• [Cosa fare]
1 – Secondo il documento di origine sulla grotta del cane, perché qualunque animale vi entrasse e respirasse restava tramortito? Rispondi in una, due o tre frasi.
2 – Rispondi a queste domande sul testo della grotta del cane:
(a) Che cosa era molto probabilmente la grotta?
(b) Che cosa facevano gli abitanti del luogo al cane dopo che aveva perso i sensi?
(c) Che cosa è la conca di Agnano?
3 – Prosegui il testo sulla grotta del cane a partire dalla sua ultima frase.

• [Documento di origine]
--

Sul lago sorgeva la famosa “grotta del cane” – un ipogeo artificiale, molto probabilmente un sudatorio delle antiche terme greche – oggi interdetta al pubblico, così denominata per via delle esalazioni venefiche di anidride carbonica che vi si diffondevano: essendo l’anidride carbonica più pesante dell’ossigeno, il gas si depositava al suolo per cui qualunque animale vi entrasse e respirasse restava tramortito.

Per fronteggiare la miseria, gli abitanti del luogo accompagnavano i turisti in visita alla grotta recando con sé un cane che facevano entrare nel cunicolo. Non appena l’animale vi accedeva e perdeva i sensi, lo immergevano nel lago perché si riprendesse. Da qui la leggenda che le acque del lago fossero “miracolose”.

Con la passione tipica degli autodidatti, Cherillo ha fatto scoprire ai presenti aspetti dei campi flegrei ignoti che meriterebbero di essere divulgati, magari organizzando visite guidate per non dimenticare che la conca di Agnano è un cratere vulcanico spento da millenni.

--

• [Dati mostrati]
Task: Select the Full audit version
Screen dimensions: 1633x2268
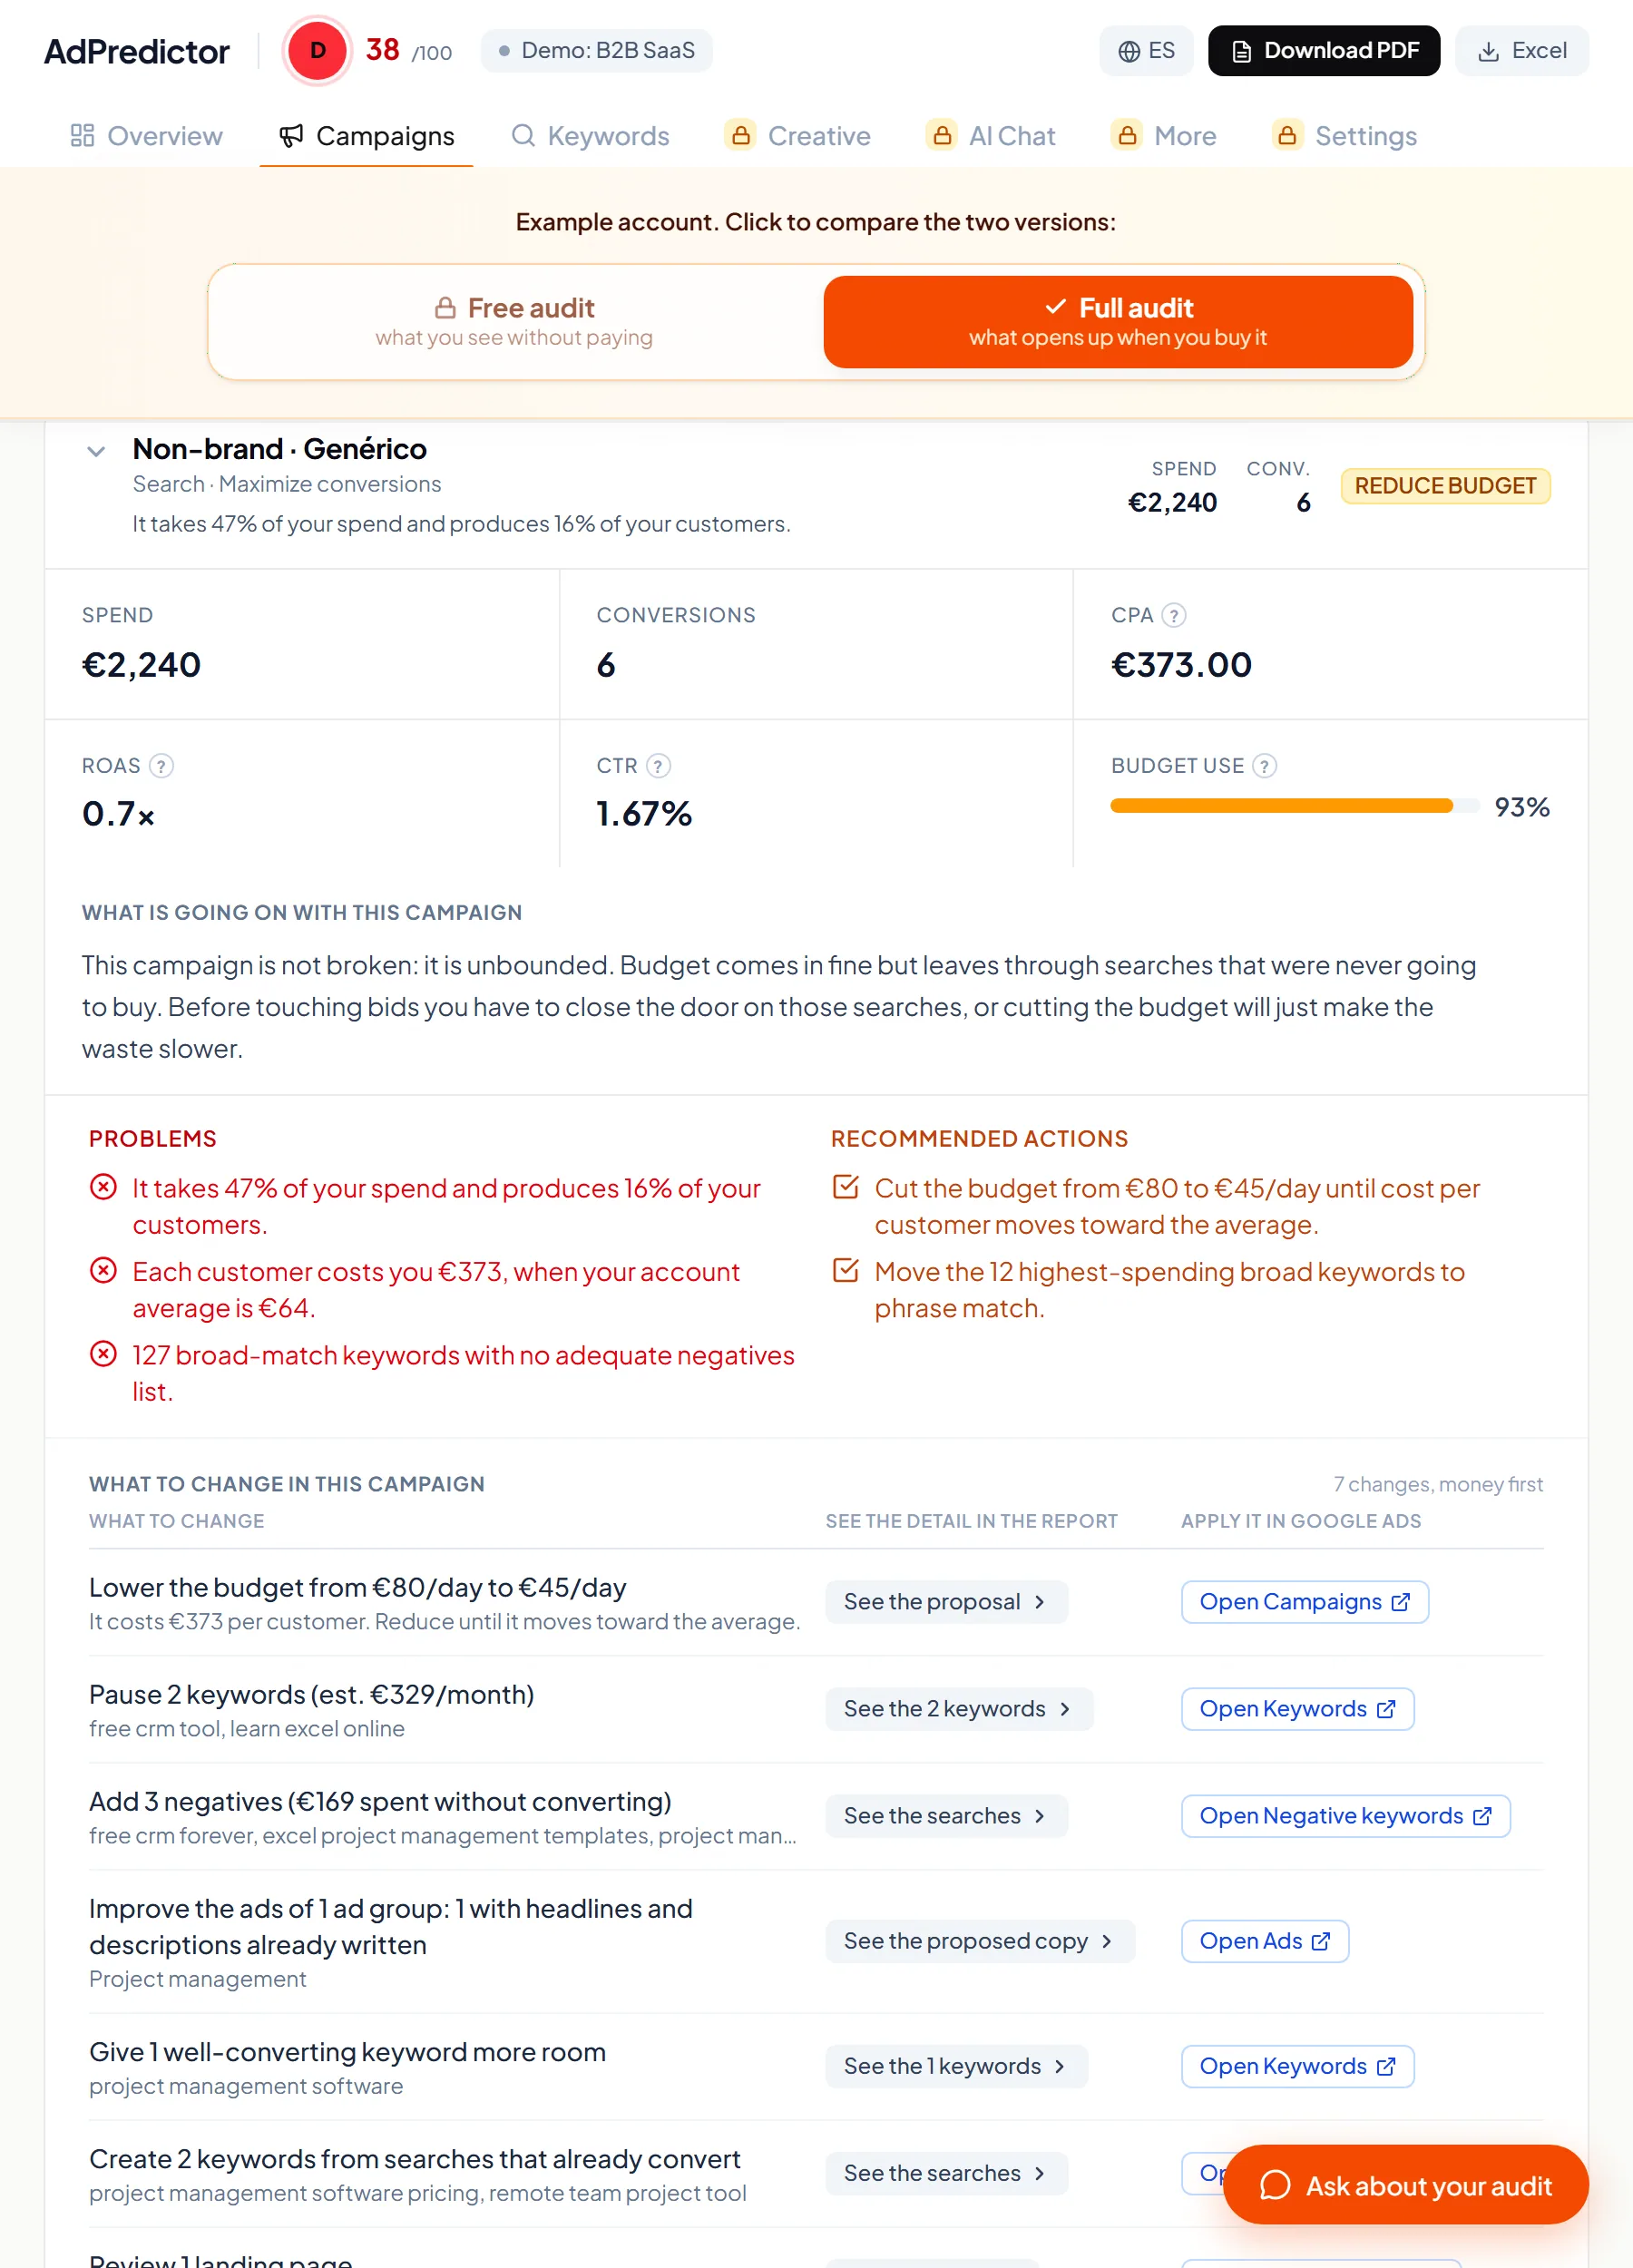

--

• [Risposte all'esercizio]
1 – Nella grotta si diffondevano esalazioni venefiche di anidride carbonica. Essendo questo gas più pesante dell'ossigeno, si depositava al suolo, e perciò l'animale che vi entrava e lo respirava restava tramortito.

2 –
(a) Un sudatorio delle antiche terme greche.
(b) Lo immergevano nel lago perché si riprendesse.
(c) Un cratere vulcanico spento da millenni.

3 –
La natura vulcanica della zona è testimoniata dalle intense fumarole in località Pisciarelli e dalle gloriose terme di Agnano, un tempo fiore all’occhiello di Napoli, che meriterebbero il giusto rilancio a livello locale e nazionale tornando a fungere da volano turistico per un territorio ricco di risorse ma povero di menti imprenditoriali capaci di sfruttarle al meglio.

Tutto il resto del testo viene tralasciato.